The distance transform of an image is defined as a new image in which every output pixel is set to a value equal to the distance to the nearest zero pixel in the input image. It should be immediately obvious that the typical input to a distance transform should be some kind of edge image. In most applications the input to the distance transform is an output of an edge detector such as the Canny edge detector that has been inverted (so that the edges have value zero and the non-edges are nonzero).
In practice, the distance transform is carried out by using a mask that is typically a 3-by-3 or 5-by-5 array. Each point in the array defines the "distance" to be associated with a point in that particular position relative to the center of the mask. Larger distances are built up (and thus approximated) as sequences of "moves" defined by the entries in the mask. This means that using a larger mask will yield more accurate distances.
Depending on the desired distance metric, the appropriate mask is automatically selected from a set known to OpenCV. It is also possible to tell OpenCV to compute "exact" distances according to some formula appropriate to the selected metric, but of course this is much slower.
The distance metric can be any of several different types, including the classic L2 (Cartesian) distance metric; see Table 6-2 for a listing. In addition to these you may define a custom metric and associate it with your own custom mask.
When calling the OpenCV distance transform function, the output image should be a 32-bit
floating-point image (i.e., IPL_DEPTH_32F).
Void cvDistTransform( const CvArr* src, CvArr* dst, int distance_type = CV_DIST_L2, int mask_size = 3, const float* kernel = NULL, CvArr* labels = NULL );
There are several optional parameters when calling cvDistTransform(). The first is distance_type, which indicates the distance metric to be used. The available
values for this argument are defined in Borgefors (1986) [Borgefors86].

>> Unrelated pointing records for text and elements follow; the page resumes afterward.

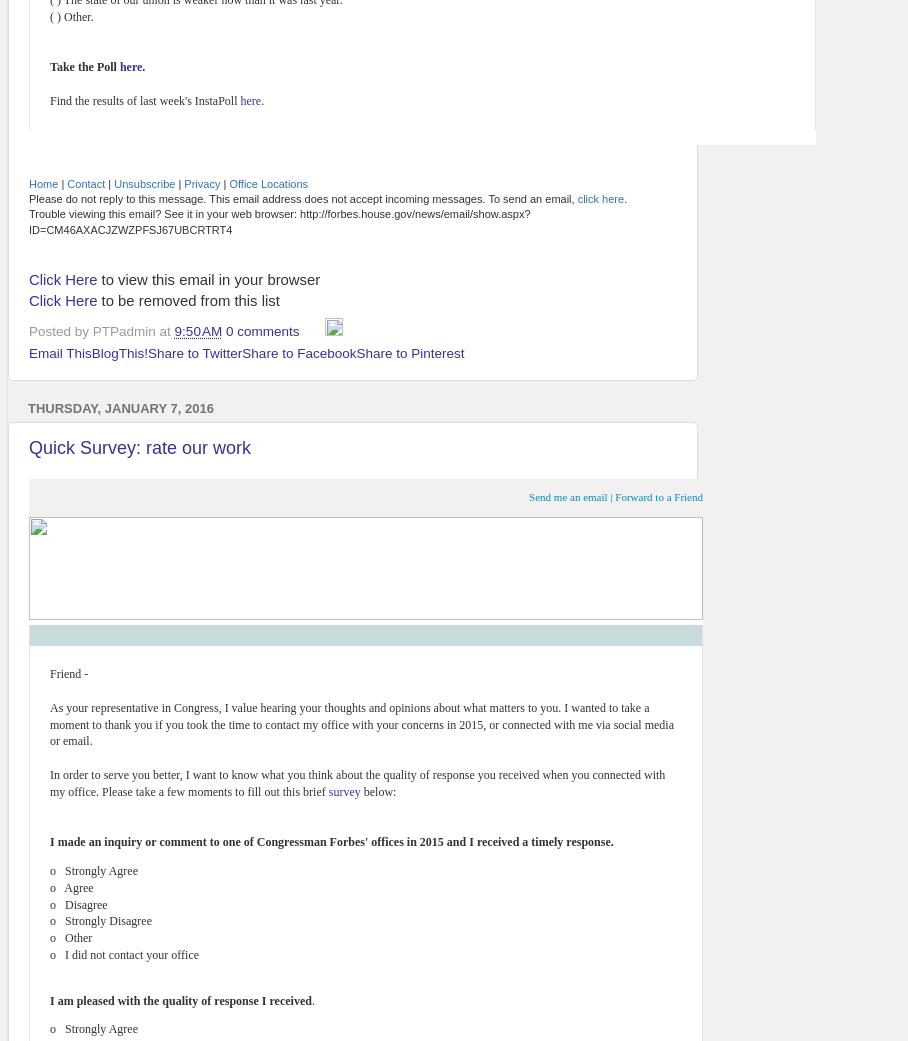 This screenshot has height=1041, width=908. What do you see at coordinates (50, 938) in the screenshot?
I see `'o   Other'` at bounding box center [50, 938].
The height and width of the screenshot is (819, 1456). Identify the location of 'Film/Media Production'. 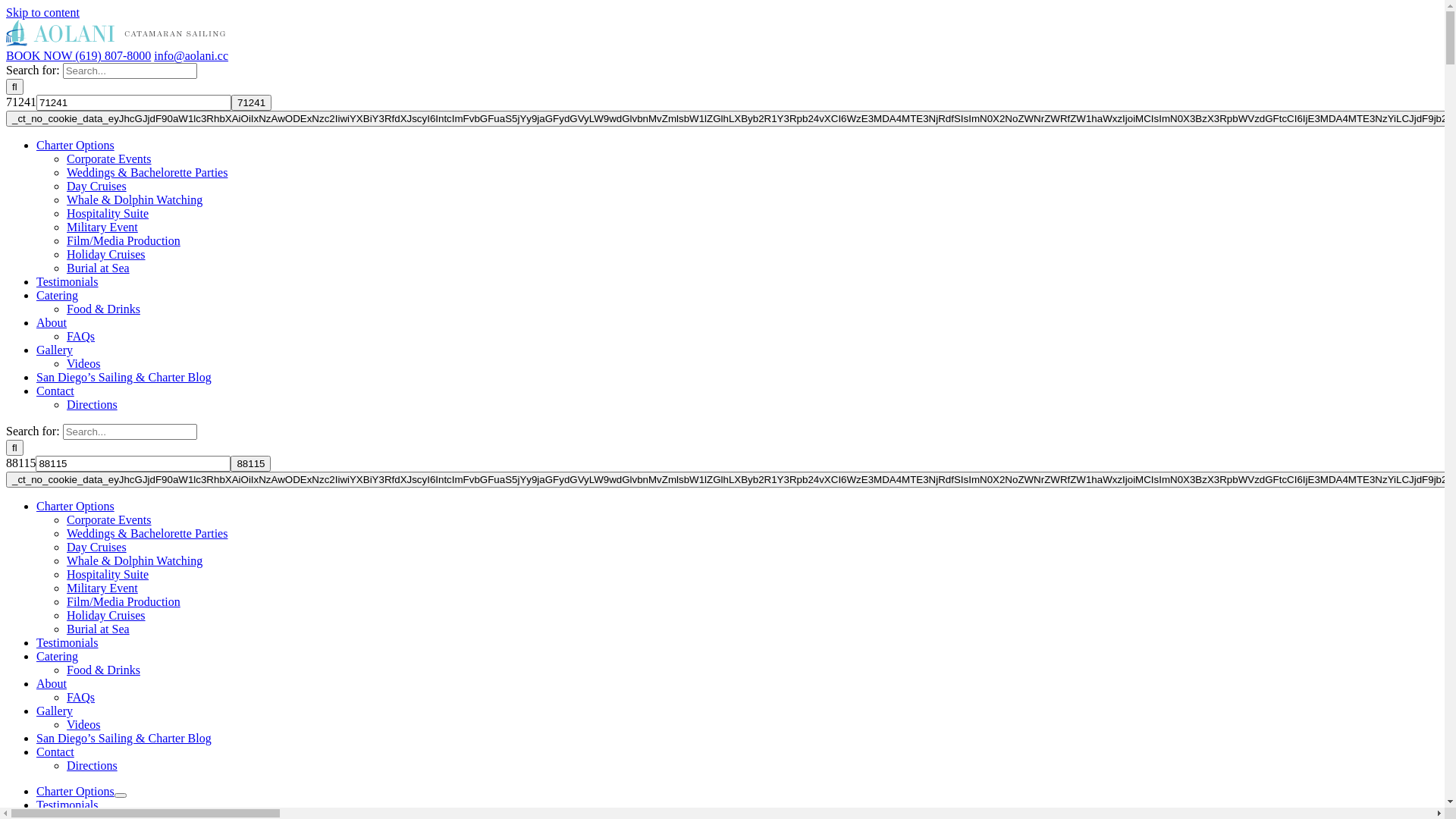
(124, 601).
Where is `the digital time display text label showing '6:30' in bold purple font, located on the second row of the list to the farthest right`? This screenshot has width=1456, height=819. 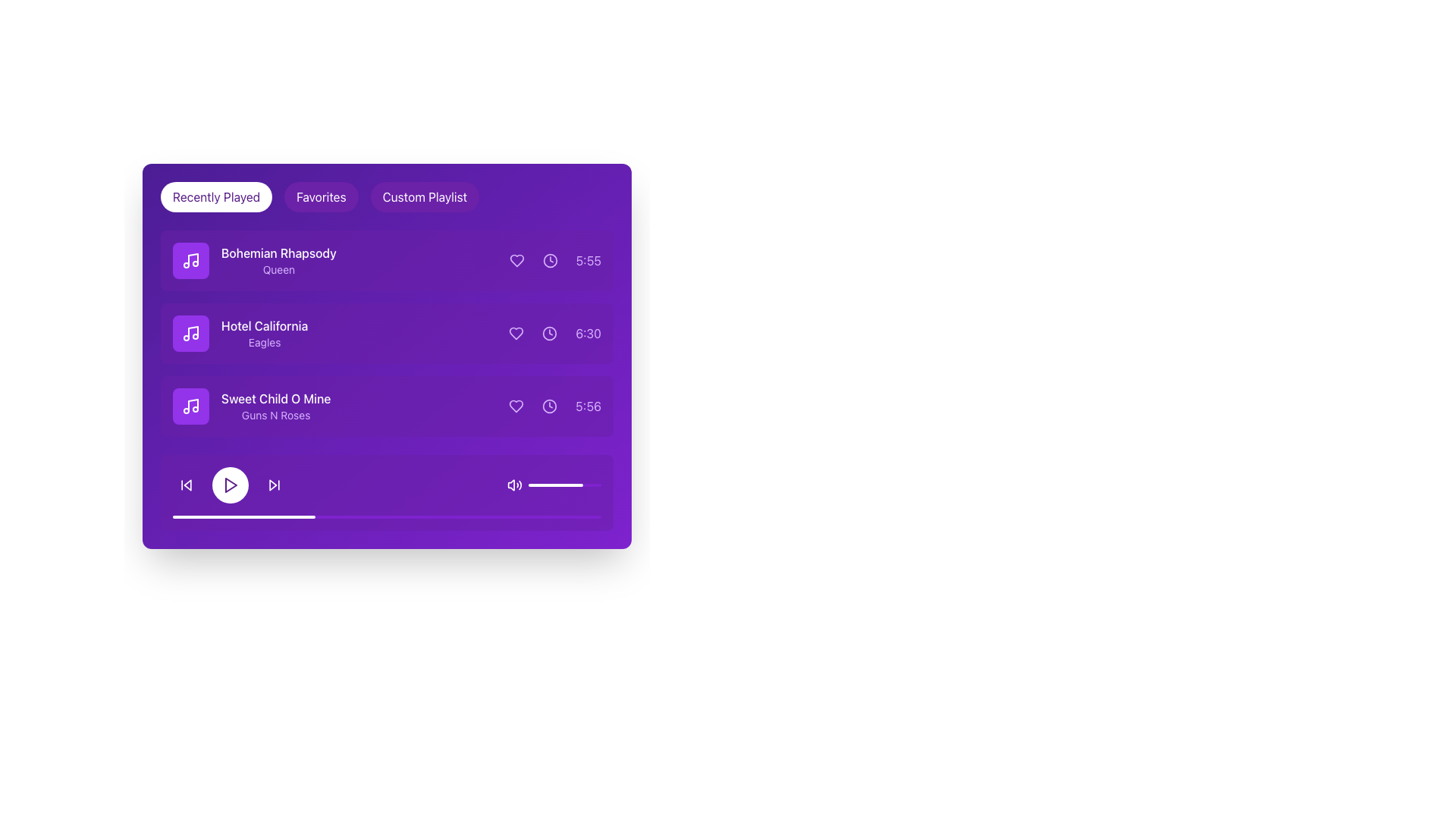 the digital time display text label showing '6:30' in bold purple font, located on the second row of the list to the farthest right is located at coordinates (588, 332).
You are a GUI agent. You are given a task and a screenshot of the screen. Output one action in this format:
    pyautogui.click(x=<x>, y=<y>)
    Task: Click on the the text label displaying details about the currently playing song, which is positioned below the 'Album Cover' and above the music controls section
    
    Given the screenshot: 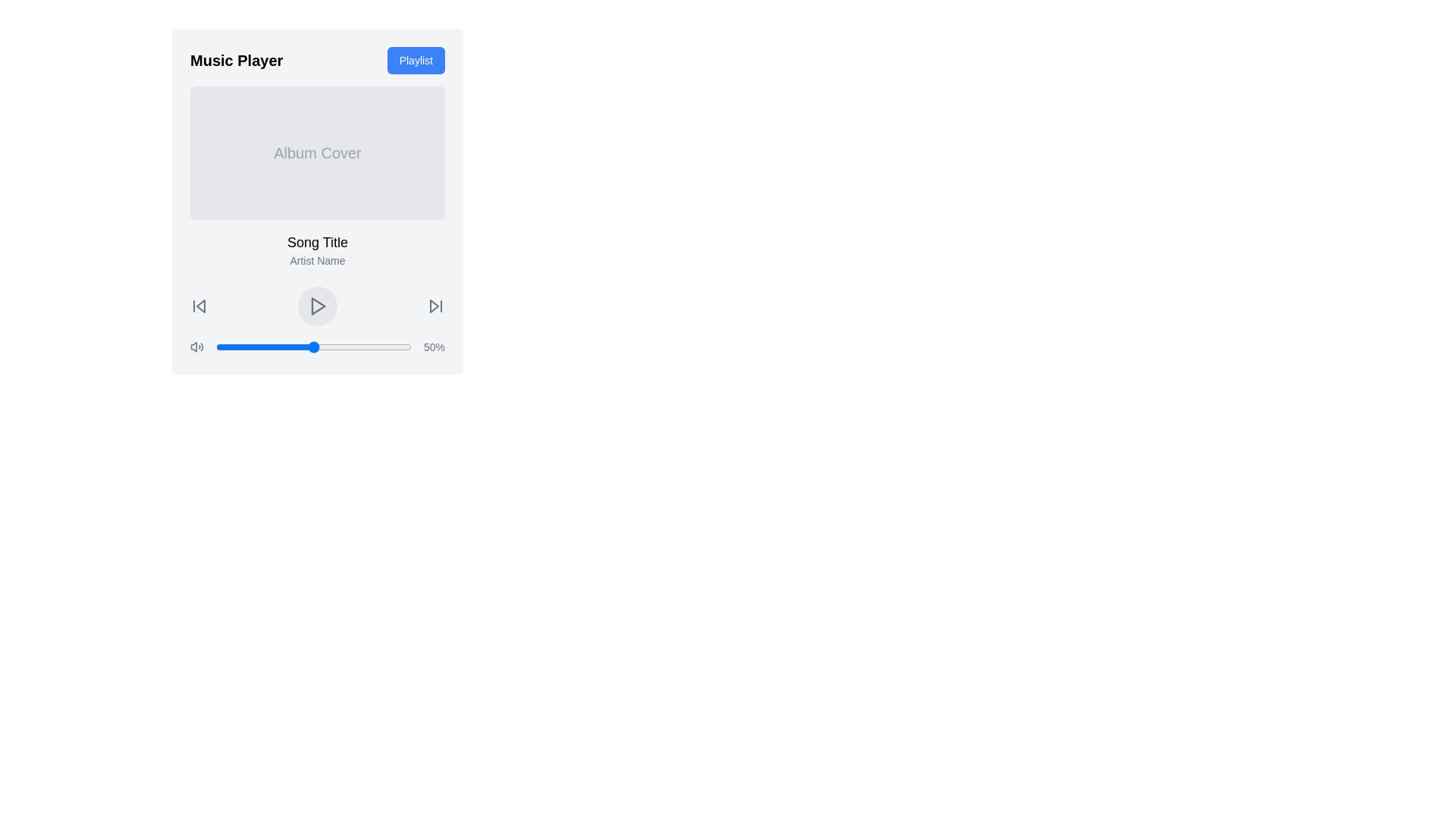 What is the action you would take?
    pyautogui.click(x=316, y=249)
    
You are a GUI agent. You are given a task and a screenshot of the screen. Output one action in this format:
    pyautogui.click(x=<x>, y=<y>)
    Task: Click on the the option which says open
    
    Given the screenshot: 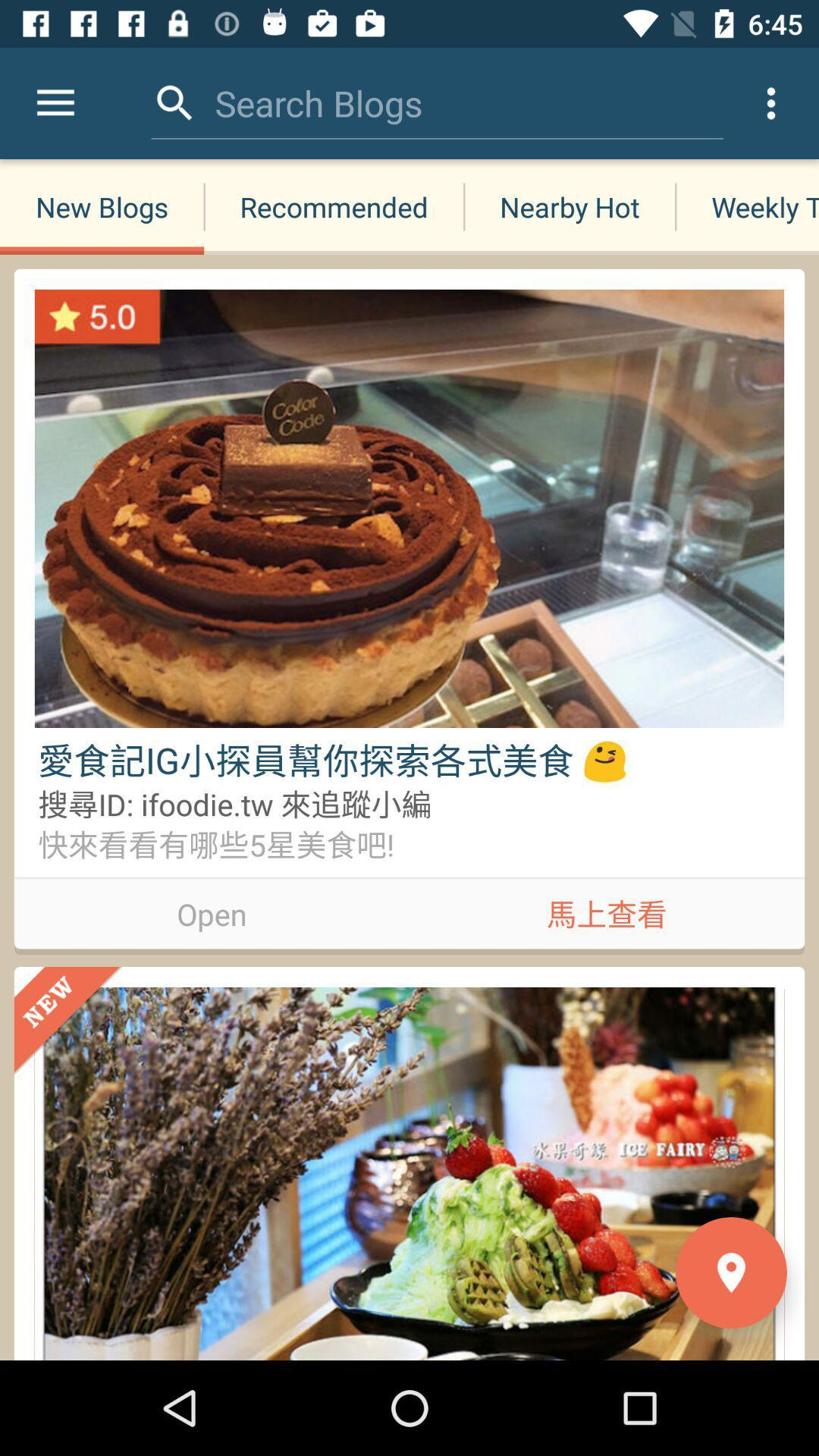 What is the action you would take?
    pyautogui.click(x=212, y=910)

After the distance type is the mask_size, which may
be 3 (choose CV_DIST_MASK_3) or 5 (choose CV_DIST_MASK_5); alternatively, distance computations can be
made without a kernel[87] (choose CV_DIST_MASK_PRECISE). The kernel argument to cvDistanceTransform() is the distance mask to be used in the case of custom
metric. These kernels are constructed according to the method of Gunilla Borgefors, two
examples of which are shown in Figure 6-20. The
last argument, labels, indicates that associations should
be made between individual points and the nearest connected component consisting of zero
pixels. When labels is non-NULL, it must be a pointer to an array of integer values the same size as the
input and output images. When the function returns, this image can be read to determine
which object was closest to the particular pixel under consideration. Figure 6-21 shows the outputs of distance
transforms on a test pattern and a photographic image.